### What is being asked
Beginning with the line below that contains "Given: Select poor growth of kittens checkbox" and ending with the line that contains "1172x1517 pixels.", copy every line exactly. Copy nothing else.

### Material provided
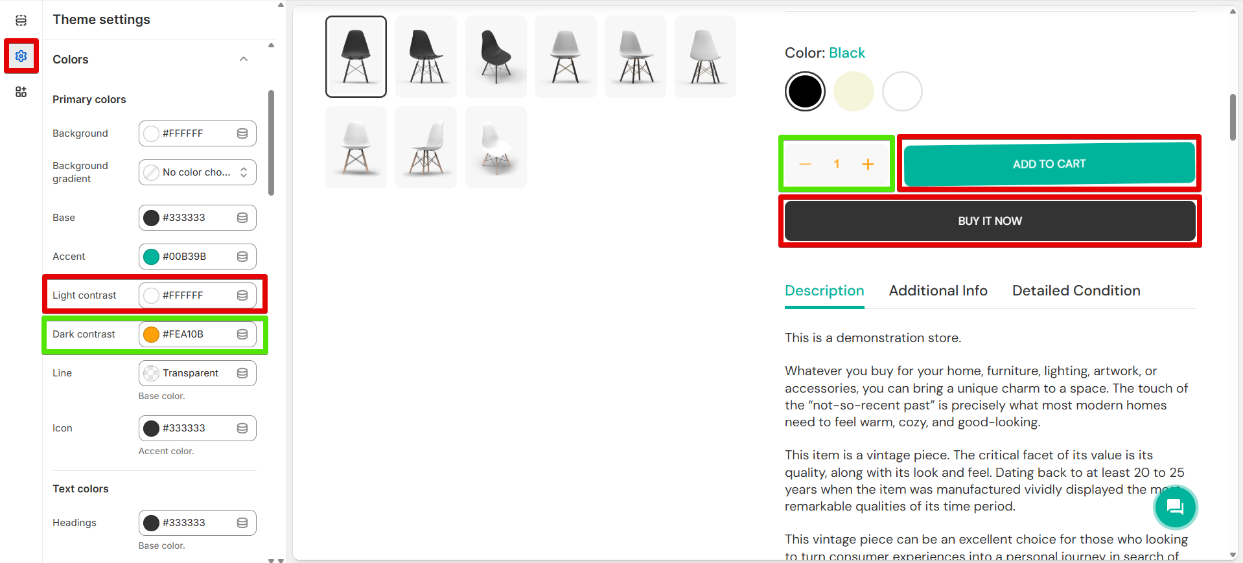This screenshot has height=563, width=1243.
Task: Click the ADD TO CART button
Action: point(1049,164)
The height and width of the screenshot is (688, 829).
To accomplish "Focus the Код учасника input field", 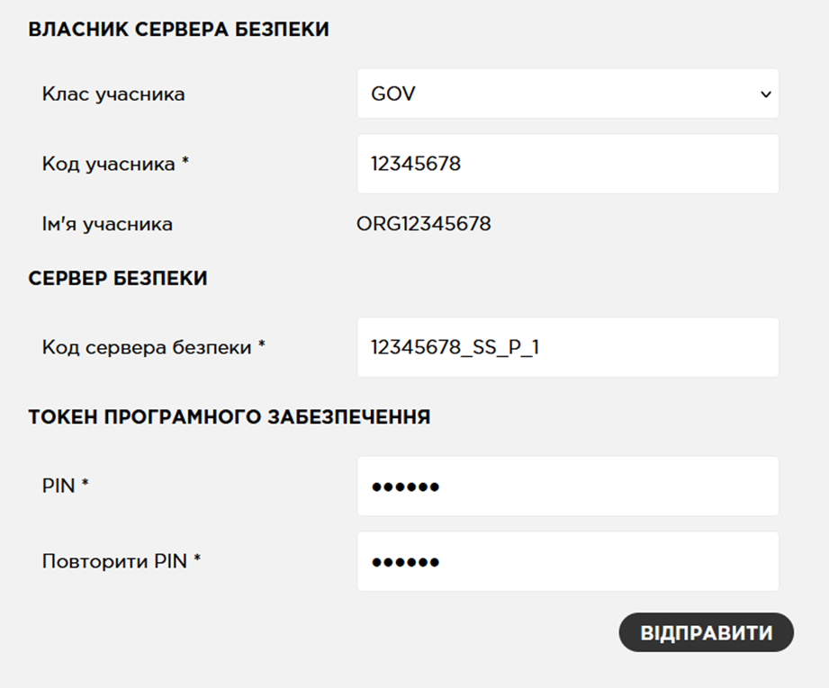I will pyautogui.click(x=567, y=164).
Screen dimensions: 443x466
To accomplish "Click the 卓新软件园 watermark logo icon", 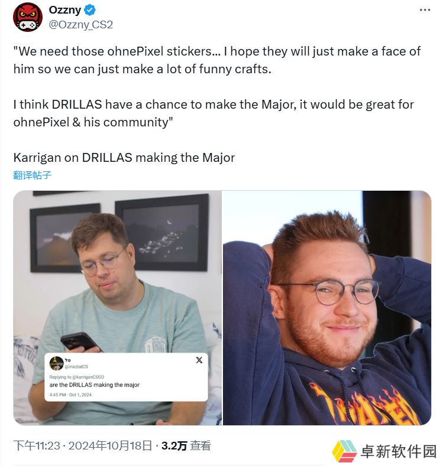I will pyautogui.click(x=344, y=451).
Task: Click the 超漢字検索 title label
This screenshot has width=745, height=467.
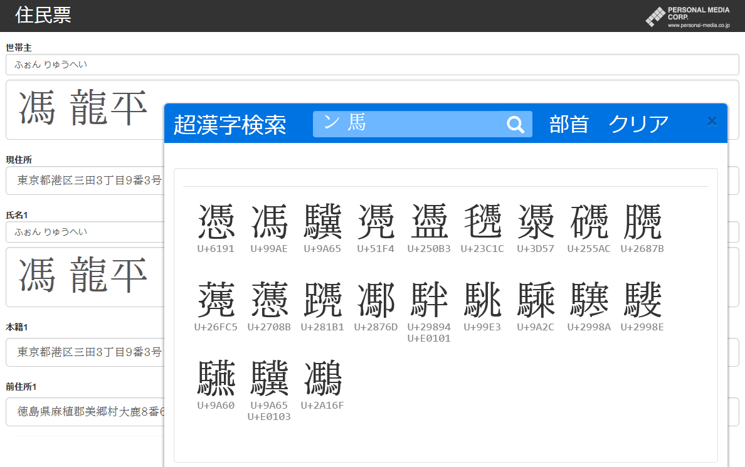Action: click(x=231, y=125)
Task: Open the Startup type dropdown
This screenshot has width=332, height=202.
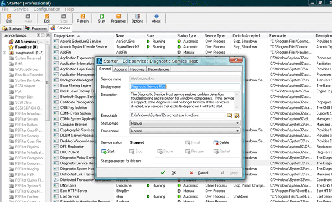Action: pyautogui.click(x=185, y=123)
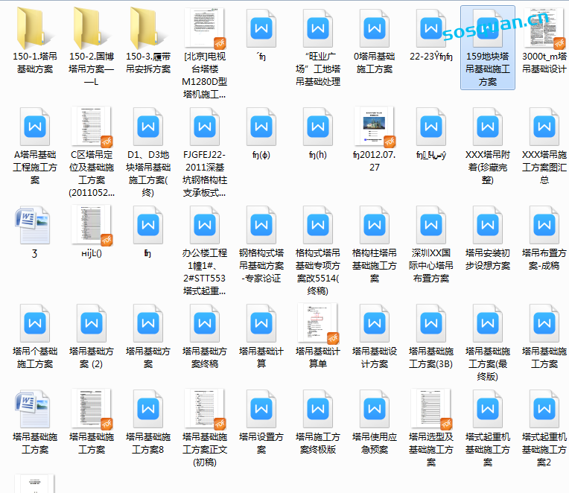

==

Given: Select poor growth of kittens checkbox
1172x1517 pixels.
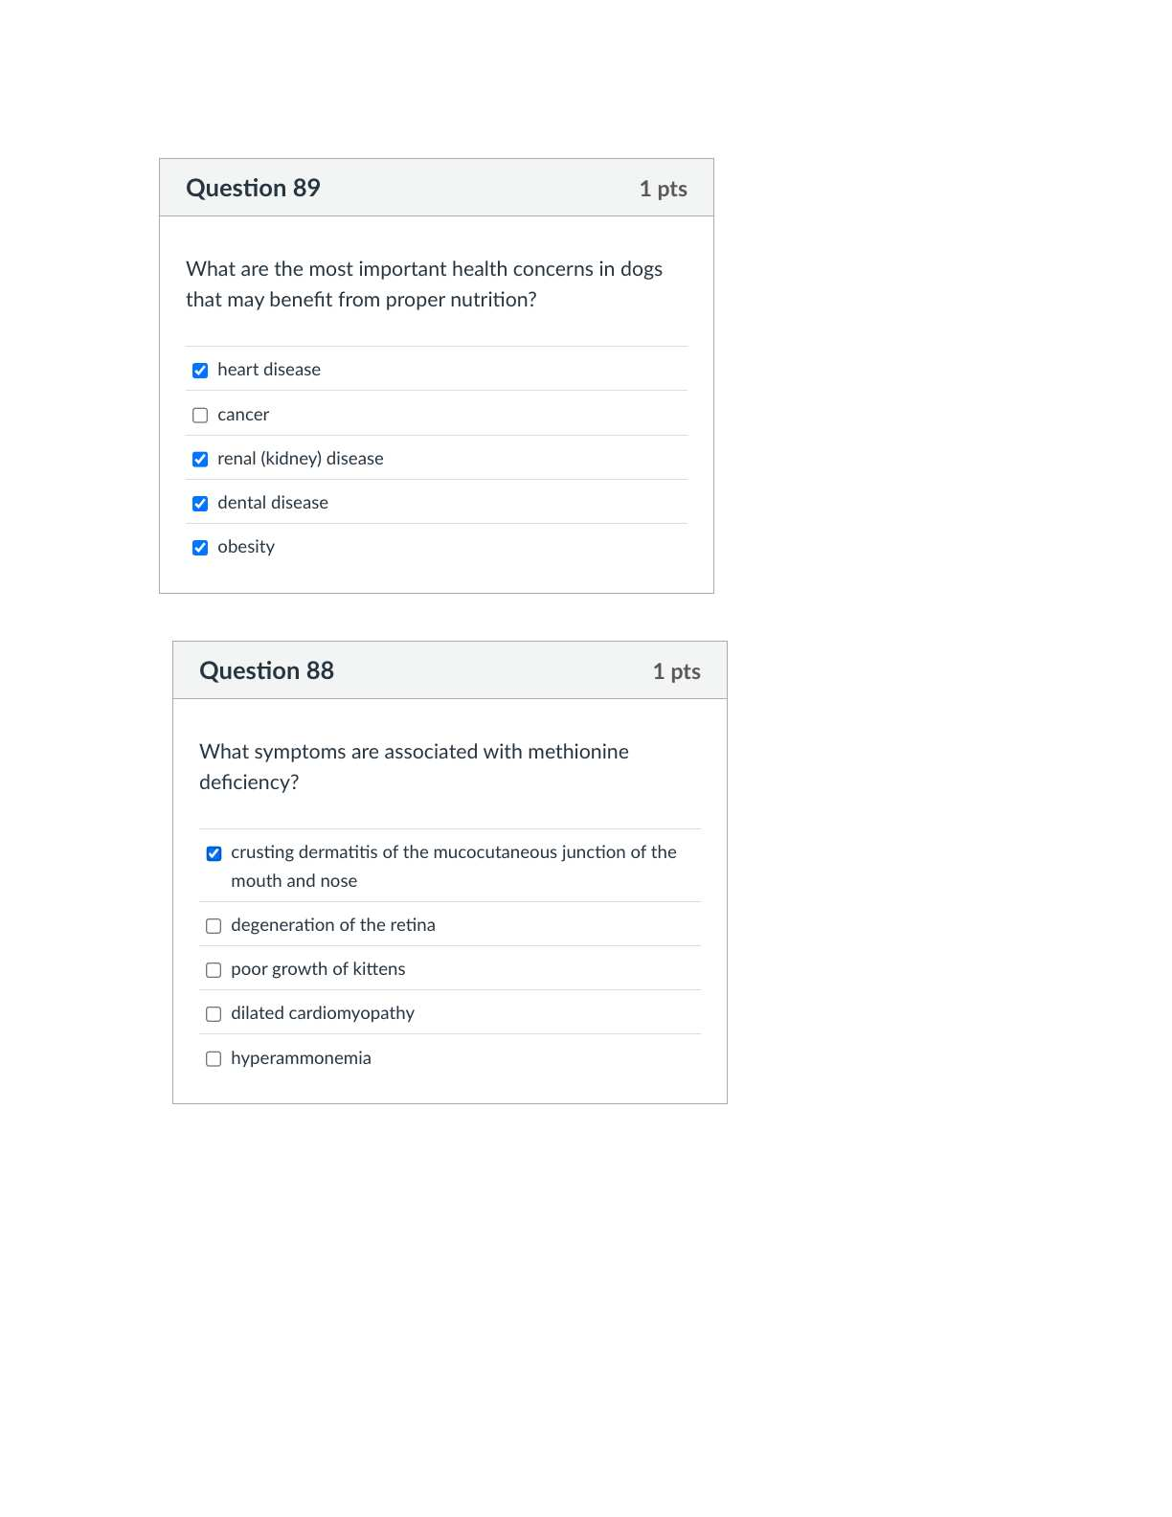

### Answer to this exercise
Given: Select poor growth of kittens checkbox
1172x1517 pixels.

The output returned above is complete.